- **REQUIRED TASK**
Transcribe the items verbatim, beginning at the line that contains "Given: Click 개인정보처리방침 footer link" and stopping after the line that contains "Viewport: 1568px width, 750px".

====

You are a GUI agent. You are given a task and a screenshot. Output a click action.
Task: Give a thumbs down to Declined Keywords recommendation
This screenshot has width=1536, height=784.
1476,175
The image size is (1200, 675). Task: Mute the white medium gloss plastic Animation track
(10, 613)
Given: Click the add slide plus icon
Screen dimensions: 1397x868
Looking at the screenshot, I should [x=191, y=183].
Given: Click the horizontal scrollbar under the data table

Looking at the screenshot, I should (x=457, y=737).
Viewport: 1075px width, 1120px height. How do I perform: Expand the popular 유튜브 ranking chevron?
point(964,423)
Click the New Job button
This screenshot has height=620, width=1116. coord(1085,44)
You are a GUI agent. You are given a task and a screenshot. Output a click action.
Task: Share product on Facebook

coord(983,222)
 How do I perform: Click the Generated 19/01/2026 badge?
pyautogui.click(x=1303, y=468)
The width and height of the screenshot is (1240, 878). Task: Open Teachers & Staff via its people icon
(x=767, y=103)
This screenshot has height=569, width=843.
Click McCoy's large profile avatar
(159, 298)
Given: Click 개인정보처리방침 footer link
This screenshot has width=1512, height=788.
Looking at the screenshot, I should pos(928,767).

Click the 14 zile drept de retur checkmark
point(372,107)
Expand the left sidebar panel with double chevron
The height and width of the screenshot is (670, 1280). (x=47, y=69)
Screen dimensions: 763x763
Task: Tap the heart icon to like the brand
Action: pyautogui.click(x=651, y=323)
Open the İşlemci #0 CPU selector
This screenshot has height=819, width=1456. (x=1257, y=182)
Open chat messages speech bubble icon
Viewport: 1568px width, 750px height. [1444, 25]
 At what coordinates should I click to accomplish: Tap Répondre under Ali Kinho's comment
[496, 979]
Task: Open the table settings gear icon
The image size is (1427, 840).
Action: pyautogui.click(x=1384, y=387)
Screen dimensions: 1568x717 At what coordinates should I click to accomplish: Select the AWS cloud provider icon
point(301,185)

====

- **RIGHT ANSWER**
Given: Click 개인정보처리방침 footer link
This screenshot has width=1512, height=788.
Looking at the screenshot, I should pos(928,767).

Click the 14 zile drept de retur checkmark
point(372,107)
Expand the left sidebar panel with double chevron
The height and width of the screenshot is (670, 1280). (x=47, y=69)
Screen dimensions: 763x763
Task: Tap the heart icon to like the brand
Action: pyautogui.click(x=651, y=323)
Open the İşlemci #0 CPU selector
This screenshot has height=819, width=1456. (x=1257, y=182)
Open chat messages speech bubble icon
Viewport: 1568px width, 750px height. [1444, 25]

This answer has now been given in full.